UNDROP TABLE / SCHEMA / DATABASE

DROPされたオブジェクトを保持期間内であればUNDROPで復元できます。テーブル・スキーマ・データベースの3レベルで利用可能です。

-- テーブルの復元
DROP TABLE analytics.orders;
UNDROP TABLE analytics.orders;

-- スキーマの復元(配下の全テーブルも復元)
DROP SCHEMA analytics;
UNDROP SCHEMA analytics;

-- データベースの復元(配下の全スキーマ・テーブルも復元)
DROP DATABASE sales_db;
UNDROP DATABASE sales_db;

同名のオブジェクトが既に再作成されている場合、UNDROPは失敗します。
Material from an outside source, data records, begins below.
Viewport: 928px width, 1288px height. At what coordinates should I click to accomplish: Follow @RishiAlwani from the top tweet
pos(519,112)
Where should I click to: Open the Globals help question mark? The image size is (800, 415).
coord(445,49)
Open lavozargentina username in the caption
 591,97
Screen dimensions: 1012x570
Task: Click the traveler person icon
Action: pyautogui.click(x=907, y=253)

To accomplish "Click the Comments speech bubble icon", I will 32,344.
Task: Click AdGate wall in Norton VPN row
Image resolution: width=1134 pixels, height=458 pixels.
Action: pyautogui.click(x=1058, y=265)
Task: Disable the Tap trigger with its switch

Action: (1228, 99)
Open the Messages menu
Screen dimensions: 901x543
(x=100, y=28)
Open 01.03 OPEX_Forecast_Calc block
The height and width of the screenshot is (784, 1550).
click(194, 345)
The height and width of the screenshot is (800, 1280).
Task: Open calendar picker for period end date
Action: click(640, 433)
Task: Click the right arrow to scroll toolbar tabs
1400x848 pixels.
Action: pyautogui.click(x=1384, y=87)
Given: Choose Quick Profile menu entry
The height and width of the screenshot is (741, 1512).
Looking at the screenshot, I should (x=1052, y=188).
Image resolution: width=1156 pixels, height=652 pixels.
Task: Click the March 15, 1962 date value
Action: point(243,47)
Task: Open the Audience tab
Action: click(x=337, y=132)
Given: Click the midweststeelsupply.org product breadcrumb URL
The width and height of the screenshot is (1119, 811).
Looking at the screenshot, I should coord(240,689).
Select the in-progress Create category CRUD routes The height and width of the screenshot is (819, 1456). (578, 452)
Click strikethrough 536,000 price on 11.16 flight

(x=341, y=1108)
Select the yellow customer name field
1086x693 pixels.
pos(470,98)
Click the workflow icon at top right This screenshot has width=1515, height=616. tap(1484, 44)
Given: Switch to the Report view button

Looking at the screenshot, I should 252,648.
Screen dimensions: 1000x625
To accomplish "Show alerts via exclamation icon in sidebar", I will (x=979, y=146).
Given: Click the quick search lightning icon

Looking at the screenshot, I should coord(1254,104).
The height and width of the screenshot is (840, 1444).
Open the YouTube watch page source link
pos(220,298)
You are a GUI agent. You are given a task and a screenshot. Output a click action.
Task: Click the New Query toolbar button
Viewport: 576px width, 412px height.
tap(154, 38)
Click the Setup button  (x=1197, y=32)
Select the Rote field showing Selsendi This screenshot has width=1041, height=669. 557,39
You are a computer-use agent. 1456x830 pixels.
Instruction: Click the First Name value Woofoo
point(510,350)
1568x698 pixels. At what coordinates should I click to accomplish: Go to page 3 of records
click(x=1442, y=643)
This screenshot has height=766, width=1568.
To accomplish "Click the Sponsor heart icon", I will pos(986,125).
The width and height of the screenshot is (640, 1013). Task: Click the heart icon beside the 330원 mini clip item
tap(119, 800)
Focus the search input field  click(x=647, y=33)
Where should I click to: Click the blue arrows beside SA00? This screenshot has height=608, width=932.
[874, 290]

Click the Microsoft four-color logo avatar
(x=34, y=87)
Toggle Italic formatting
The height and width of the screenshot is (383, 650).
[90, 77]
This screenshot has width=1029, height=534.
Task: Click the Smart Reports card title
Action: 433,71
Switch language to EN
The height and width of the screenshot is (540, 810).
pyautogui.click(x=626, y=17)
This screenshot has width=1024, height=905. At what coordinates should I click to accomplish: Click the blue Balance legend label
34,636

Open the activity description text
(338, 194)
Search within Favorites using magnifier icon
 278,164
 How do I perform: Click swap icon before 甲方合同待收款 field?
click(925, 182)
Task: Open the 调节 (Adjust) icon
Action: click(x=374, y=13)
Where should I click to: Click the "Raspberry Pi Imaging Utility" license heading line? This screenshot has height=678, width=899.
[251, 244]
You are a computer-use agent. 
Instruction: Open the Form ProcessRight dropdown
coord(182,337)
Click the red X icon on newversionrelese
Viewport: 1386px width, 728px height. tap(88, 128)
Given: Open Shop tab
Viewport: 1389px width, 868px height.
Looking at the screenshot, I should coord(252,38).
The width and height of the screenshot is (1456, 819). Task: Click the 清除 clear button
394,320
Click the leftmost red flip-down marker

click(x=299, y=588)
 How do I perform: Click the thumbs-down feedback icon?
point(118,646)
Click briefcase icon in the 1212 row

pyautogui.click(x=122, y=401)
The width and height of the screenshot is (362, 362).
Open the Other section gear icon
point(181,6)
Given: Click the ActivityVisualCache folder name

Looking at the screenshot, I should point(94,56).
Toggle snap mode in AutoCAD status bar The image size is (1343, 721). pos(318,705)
この場合は先に既存オブジェクトをリネームしてからUNDROPを実行します。

-- 同名テーブルが既に存在する場合の復元手順
ALTER TABLE analytics.orders RENAME TO analytics.orders_new;
UNDROP TABLE analytics.orders;

Fail-safeとの関係

Fail-safeはTime Travel期間終了後の追加7日間にわたるデータ保護レイヤーです。Time Travelとは根本的に異なり、ユーザーが直接操作することはできません。

比較項目Time TravelFail-safe
操作主体ユーザー(SQL操作)Snowflakeサポートのみ
期間0〜90日(設定可能)固定7日間(Time Travel後)
対象テーブルPermanent / Transient / TemporaryPermanentのみ
ストレージコスト変更履歴分変更履歴分(Permanentのみ)
復旧方法AT/BEFORE句、UNDROP、CLONESnowflakeサポートへの問い合わせ

データ保護タイムライン

|<── Time Travel (0〜90日) ──>|<── Fail-safe (7日) ──>|
|  ユーザーが自由に参照・復元  | Snowflakeサポートのみ |

例: Enterprise Edition / DATA_RETENTION = 90日 / Permanent Table
  → 最大97日間のデータ保護(90日 + 7日)

例: Standard Edition / DATA_RETENTION = 1日 / Permanent Table
  → 最大8日間のデータ保護(1日 + 7日)

例: Transient Table(全エディション共通)
  → 最大1日のTime Travel、Fail-safeなし

テーブル種類別のデータ保護まとめ

テーブル種類Time TravelFail-safe主な用途
Permanent(デフォルト)0〜90日7日本番データ・保護が必要なテーブル
Transient0〜1日なし中間テーブル・再生成可能なデータ
Temporary0〜1日なしセッション内限定の一時作業

ストレージコスト管理

  • TABLE_STORAGE_METRICS:ACCOUNT_USAGE.TABLE_STORAGE_METRICSビューでテーブルごとのACTIVE_BYTES / TIME_TRAVEL_BYTES / FAILSAFE_BYTESを確認
  • 保持期間の最適化:重要度の低いテーブルはDATA_RETENTION_TIME_IN_DAYSを短く設定し、ストレージコストを削減
  • Transient Tableの活用:ETLの中間テーブルなど再生成可能なデータにはTransient Tableを使い、Fail-safeコストを回避

問題で確認

Data Protection

問題 1

Enterprise Editionを使用中に、誤ったDELETE文でテーブルの一部のデータを削除してしまった。QUERY_HISTORYから該当のStatement IDを特定済みである。データを復旧する最も適切な方法はどれか。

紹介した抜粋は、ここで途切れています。